Brad Davidson

USC Trojans
- Title: Assistant coach
- League: Big Ten Conference

Personal information
- Born: 17 May 1974 (age 52) Mildura, Victoria, Australia
- Listed height: 6 ft 0 in (1.83 m)
- Listed weight: 172 lb (78 kg)

Career information
- Playing career: 1997–2009
- Position: Point guard
- Number: 14
- Coaching career: 2009–present

Career history

Playing
- 1997–2002: Townsville Crocodiles
- 2002–2004: Cairns Taipans
- 2004–2006: Hunter Pirates
- 2006–2007: Singapore Slingers
- 2007–2009: Adelaide 36ers

Coaching
- 2009: West Adelaide Bearcats
- 2011–2013: Norwood Flames
- 2016–2018: North Dakota (assistant)
- 2018–2021: South Dakota (assistant)
- 2021–2024: Hawaii (assistant)
- 2024–2026: Hawaii (associate HC)
- 2026–present: USC (assistant)

Career NBL statistics
- Points: 3,393 (8.6 ppg)
- Rebounds: 1,112 (2.8 rpg)
- Assists: 1,294 (3.3 apg)

= Brad Davidson =

Australian basketball player and coach

Bradley Davidson (born 17 May 1974) is an Australian basketball coach and former player who is currently an assistant coach at the University of Southern California. Prior to coaching, he played in Australia's National Basketball League (NBL).

== Playing career ==
Davidson played for the Townsville Crocodiles, Cairns Taipans, Hunter Pirates, Singapore Slingers and Adelaide 36ers over thirteen seasons, finishing his career with a 40.1 three-point shooting percentage. He was also a member of the Australia men's national basketball team when they claimed the gold medal in the 2006 Commonwealth Games in Melbourne.

== Coaching career ==
After retiring from playing professional basketball, Davidson was named the head coach of the Premier League's West Adelaide Bearcats, and was also head coach of the Norwood Flames from 2011 to 2013. He was named the national shooting coach and talent identification manager for Basketball Australia's High Performance program in 2013, a role he held until 2016.
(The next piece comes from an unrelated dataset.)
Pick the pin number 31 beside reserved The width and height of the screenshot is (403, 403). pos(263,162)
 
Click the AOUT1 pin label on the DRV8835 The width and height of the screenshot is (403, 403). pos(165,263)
Davidson was named an assistant coach at North Dakota on October 15, 2016. He departed North Dakota in 2018 to accept an assistant coaching position at South Dakota, serving as the program's offensive coordinator.

Davidson was named an assistant coach at Hawaii on July 29, 2021. He was promoted to the program's associate head coach before the start of the 2024–25 season.

Davidson was hired as an assistant coach at USC prior to the 2026–27 season.